There is intentionally no cross-page select-all: the runs you act on must be the runs you can see. If you need to delete a curated set across many pages, pre-stage the names via a tool that hands you a ?names=… URL.

Click Delete outputs… to open the confirm modal. The modal shows:

  • The run count and aggregate stats
  • A scrollable list of the selected run names (with sizes)
  • A confirmation input that requires typing exactly delete N run (or delete N runs if the count is plural)

The destructive button stays disabled until the typed phrase matches. On submit, each surviving run gets its own delete_outputs job — the same primitive used by the per-run delete on the run detail page. Job status appears in the Delete-status strip above.

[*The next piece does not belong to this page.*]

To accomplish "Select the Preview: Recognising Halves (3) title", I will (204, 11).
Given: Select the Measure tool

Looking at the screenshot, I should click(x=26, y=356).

The server silently drops runs that are no-ops:

  • Runs you don't own (defensive — there is no UI path that surfaces them)
  • Runs without an output dir
  • Runs whose outputs are already deleted
  • Runs that already have a delete job in flight

So the queued count reported in the success message can be smaller than the count you confirmed. The action is permanent: S3 objects go away, but tracker's run records, task data, and reports remain so you can still inspect what the run did.

Admin mode

If you have ClusterMembership(role=admin) on any cluster, or UserProfile.has_global_access set, you'll see an Admin mode banner above the filter row with two dropdowns:

  • Cluster — narrow to one of your admined clusters, or All admined clusters
  • User — view a specific user's runs, All users in scope, or yourself

Admin mode loads with your own data by default; you opt into a wider view by changing the dropdowns. Bulk-delete from admin mode acts on the selected user's runs and queues jobs as you (the admin), so the delete-status strip reflects what you initiated regardless of whose runs were affected.